WHAT TO WORK ON:
Copy out again, unchanged, the records from the line containing "You are a GUI" through the line containing "tap(15, 15)", both ends included.

RAW DATA:

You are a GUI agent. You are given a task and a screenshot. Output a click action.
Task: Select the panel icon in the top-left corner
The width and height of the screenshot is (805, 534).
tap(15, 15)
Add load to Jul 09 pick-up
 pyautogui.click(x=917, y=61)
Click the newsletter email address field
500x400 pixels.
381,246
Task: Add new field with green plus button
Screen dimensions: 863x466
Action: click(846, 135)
* * *
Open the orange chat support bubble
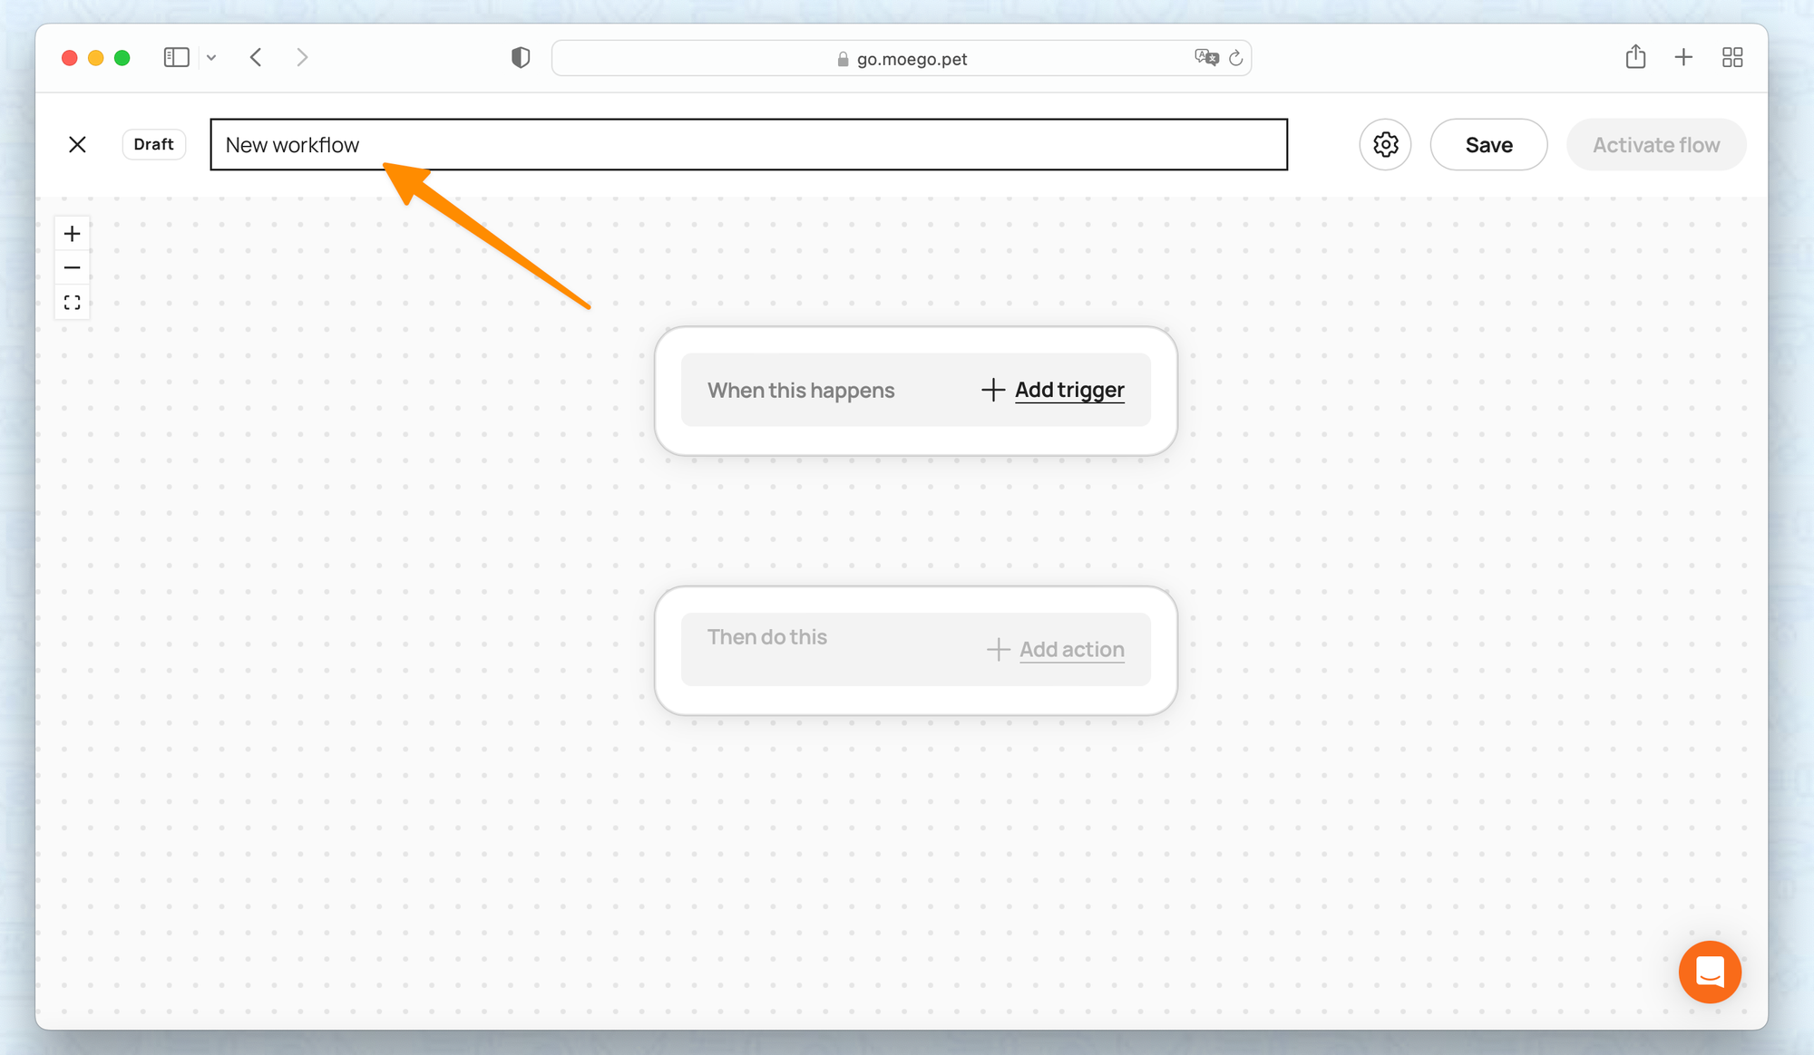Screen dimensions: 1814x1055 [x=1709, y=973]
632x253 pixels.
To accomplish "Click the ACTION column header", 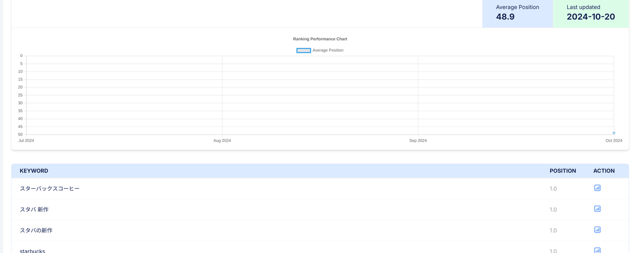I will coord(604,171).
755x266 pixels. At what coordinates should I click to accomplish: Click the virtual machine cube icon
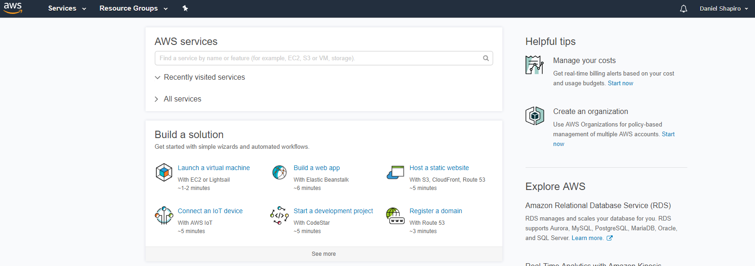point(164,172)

FULL SOLUTION:
You are a GUI agent. You are given a task and a screenshot. Output a click action.
Task: Select the panel icon in the top-left corner
The width and height of the screenshot is (805, 534).
tap(15, 15)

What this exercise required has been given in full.